Every line in the records below that holds the word "computer" is to be copied.

● ● ● ●

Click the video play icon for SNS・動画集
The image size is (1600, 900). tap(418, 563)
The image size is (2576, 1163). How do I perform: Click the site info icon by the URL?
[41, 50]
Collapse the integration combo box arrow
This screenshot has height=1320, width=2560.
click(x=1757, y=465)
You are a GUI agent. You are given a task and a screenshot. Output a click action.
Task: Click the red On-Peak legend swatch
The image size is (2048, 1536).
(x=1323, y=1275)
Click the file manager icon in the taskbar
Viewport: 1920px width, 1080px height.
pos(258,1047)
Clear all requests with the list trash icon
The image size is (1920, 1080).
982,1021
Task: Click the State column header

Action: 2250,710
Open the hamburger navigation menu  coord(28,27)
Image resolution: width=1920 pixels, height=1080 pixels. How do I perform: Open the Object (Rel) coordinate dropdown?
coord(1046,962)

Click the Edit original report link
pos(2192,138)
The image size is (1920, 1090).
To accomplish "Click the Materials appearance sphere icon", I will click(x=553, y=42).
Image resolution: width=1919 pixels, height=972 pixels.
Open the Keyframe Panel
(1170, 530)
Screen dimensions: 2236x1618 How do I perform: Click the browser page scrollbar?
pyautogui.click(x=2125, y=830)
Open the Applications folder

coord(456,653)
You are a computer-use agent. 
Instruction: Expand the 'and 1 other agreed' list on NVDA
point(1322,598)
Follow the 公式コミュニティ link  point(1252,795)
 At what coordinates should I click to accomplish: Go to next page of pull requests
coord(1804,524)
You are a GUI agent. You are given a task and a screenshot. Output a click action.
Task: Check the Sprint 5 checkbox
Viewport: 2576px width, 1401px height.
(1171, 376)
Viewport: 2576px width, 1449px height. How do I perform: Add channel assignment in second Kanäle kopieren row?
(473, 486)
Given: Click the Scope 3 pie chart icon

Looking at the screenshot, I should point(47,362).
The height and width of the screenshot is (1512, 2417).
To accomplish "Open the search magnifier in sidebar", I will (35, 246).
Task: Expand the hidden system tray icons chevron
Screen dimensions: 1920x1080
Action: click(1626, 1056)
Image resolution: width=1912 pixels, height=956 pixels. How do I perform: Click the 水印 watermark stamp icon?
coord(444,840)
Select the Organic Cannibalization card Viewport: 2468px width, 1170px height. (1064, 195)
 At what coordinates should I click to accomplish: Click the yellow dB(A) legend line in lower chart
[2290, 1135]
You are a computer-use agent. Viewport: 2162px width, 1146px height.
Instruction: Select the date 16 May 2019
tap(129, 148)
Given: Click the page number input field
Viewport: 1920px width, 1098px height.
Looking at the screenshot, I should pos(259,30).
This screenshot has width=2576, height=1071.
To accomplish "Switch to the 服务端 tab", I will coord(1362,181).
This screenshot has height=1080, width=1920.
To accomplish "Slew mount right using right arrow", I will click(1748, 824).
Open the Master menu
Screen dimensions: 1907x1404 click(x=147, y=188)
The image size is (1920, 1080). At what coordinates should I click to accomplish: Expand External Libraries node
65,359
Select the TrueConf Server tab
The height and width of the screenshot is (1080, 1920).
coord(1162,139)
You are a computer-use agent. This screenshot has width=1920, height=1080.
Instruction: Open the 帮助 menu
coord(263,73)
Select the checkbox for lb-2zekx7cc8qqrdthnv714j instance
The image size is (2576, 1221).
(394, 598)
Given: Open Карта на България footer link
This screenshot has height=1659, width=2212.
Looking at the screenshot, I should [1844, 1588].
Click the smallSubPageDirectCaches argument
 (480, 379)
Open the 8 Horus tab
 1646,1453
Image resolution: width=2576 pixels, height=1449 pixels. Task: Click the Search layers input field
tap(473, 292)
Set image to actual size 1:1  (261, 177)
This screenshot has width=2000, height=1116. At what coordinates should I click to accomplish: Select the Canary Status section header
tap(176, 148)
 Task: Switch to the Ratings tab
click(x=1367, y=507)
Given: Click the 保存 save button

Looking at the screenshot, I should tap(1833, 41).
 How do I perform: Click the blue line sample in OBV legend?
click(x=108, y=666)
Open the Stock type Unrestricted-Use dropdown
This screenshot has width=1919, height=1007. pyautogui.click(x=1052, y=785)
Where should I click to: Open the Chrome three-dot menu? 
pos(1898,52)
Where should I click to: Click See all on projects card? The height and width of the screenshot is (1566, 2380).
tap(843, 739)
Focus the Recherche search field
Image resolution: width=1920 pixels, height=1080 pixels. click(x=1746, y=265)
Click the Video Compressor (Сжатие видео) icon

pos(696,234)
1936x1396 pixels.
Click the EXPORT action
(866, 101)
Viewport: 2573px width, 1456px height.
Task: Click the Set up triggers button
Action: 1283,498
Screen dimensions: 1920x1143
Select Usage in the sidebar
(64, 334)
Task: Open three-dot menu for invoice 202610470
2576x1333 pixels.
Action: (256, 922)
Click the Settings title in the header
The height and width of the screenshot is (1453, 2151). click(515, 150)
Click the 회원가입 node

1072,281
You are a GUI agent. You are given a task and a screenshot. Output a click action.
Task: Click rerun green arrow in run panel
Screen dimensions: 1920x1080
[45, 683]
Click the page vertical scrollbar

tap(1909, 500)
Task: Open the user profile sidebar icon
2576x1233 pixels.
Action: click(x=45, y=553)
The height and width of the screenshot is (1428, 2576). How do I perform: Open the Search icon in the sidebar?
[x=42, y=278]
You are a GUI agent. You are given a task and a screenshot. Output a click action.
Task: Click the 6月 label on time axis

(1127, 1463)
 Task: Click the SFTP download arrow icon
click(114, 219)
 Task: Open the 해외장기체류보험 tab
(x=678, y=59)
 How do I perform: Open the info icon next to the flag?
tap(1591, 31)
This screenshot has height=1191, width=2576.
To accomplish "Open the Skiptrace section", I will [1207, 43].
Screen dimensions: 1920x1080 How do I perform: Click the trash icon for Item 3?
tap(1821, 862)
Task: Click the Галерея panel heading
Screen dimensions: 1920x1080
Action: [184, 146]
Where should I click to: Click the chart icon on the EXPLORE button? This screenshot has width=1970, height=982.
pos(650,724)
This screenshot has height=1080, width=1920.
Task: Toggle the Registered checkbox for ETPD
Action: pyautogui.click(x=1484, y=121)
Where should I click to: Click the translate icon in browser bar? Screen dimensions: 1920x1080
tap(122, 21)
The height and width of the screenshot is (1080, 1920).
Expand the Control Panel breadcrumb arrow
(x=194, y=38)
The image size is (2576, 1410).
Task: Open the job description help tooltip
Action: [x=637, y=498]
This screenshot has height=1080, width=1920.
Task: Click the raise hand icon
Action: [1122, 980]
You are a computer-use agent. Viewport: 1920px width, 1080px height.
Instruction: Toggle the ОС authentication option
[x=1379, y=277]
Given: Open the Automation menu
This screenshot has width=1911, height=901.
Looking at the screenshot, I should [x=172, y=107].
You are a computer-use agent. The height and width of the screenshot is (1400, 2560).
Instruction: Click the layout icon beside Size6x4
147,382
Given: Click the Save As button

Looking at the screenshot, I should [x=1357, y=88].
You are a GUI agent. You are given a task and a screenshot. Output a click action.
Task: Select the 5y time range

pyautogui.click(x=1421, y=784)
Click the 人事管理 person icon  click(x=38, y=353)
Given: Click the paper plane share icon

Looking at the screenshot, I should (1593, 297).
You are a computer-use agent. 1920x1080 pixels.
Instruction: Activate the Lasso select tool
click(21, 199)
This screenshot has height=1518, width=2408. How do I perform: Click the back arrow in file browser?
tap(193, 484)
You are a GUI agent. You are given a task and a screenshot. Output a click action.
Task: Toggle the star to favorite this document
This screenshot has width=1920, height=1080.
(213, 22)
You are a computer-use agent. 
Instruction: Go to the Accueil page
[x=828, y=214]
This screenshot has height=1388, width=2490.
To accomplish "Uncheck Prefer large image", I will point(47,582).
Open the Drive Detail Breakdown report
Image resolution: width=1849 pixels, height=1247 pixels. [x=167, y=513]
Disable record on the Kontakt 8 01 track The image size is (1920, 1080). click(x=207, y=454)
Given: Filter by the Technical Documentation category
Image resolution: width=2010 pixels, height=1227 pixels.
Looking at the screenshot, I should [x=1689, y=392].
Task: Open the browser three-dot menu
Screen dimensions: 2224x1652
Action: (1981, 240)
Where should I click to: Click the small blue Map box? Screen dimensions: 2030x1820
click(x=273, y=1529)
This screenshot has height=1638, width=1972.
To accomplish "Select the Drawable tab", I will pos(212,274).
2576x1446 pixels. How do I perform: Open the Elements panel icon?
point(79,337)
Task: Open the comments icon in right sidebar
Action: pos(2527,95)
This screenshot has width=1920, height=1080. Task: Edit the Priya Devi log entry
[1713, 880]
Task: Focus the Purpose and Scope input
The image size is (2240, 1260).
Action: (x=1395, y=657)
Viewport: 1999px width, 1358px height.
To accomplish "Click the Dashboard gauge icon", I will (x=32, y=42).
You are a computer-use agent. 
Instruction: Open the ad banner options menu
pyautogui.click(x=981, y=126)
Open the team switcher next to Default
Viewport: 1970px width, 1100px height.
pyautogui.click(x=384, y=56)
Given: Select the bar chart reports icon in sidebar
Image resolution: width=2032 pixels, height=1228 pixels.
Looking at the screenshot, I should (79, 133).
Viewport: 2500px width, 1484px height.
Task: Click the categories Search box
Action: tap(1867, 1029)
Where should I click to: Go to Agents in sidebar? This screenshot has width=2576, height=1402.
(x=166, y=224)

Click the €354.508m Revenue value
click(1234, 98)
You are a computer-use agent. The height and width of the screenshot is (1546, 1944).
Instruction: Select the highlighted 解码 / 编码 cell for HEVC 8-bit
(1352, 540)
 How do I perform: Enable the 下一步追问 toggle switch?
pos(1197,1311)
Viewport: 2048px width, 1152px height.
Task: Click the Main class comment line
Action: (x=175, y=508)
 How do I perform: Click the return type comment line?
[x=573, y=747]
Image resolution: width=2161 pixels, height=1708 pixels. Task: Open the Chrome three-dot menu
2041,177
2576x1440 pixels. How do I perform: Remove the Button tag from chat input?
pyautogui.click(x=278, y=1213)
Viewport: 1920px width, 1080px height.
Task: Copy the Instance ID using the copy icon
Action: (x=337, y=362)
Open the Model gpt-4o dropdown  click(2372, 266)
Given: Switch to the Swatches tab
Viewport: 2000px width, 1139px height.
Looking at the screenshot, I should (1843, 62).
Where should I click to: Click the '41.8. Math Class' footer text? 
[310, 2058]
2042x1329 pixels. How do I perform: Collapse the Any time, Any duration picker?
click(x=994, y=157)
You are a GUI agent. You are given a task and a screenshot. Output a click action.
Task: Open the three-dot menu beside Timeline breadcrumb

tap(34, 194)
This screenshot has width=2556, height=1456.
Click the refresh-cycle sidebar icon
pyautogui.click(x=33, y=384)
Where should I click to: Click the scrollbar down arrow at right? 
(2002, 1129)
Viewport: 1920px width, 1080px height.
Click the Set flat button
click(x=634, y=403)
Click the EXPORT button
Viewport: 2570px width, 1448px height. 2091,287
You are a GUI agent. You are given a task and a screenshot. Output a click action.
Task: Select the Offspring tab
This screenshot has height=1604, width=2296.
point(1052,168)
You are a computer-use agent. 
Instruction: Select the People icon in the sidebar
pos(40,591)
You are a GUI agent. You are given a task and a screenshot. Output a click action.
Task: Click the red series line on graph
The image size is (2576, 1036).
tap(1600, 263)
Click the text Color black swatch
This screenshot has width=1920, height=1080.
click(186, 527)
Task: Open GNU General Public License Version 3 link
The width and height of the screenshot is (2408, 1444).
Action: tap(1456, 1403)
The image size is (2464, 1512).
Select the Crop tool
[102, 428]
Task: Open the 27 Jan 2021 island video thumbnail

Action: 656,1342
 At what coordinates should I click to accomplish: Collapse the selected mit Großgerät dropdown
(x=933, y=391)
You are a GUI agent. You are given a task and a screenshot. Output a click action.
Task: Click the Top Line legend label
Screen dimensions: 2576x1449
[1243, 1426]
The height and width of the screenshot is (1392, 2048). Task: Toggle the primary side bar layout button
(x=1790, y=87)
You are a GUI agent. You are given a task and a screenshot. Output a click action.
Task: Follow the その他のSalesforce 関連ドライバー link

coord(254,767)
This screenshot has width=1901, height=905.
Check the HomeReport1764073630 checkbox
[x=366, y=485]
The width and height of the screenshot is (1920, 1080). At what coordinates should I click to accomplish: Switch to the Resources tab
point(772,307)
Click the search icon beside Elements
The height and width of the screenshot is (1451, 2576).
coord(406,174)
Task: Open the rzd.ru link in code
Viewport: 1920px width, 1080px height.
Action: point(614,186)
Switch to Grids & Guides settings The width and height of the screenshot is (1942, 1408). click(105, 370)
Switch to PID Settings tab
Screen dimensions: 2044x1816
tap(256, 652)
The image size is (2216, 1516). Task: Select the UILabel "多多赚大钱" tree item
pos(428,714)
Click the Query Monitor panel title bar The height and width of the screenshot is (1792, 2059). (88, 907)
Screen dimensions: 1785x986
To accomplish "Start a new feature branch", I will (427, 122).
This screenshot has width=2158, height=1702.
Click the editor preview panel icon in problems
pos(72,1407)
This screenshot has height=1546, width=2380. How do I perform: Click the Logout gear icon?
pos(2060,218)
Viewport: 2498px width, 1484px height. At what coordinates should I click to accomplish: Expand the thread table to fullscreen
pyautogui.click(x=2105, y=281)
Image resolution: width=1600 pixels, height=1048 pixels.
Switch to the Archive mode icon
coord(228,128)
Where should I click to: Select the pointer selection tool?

● ● ● ●

*SOLUTION TO THE PROBLEM:*
You are a computer-use agent. 
You are a computer-use agent. Viewport: 2162px width, 1146px height.
You are a computer-use agent. This screenshot has width=1920, height=1080.
You are a computer-use agent. Viewport: 1920px width, 1080px height.
You are a computer-use agent. The height and width of the screenshot is (1400, 2560).
You are a computer-use agent. 1920x1080 pixels.
You are a computer-use agent. 
You are a computer-use agent. 
You are a computer-use agent. The height and width of the screenshot is (1546, 1944).
You are a computer-use agent. 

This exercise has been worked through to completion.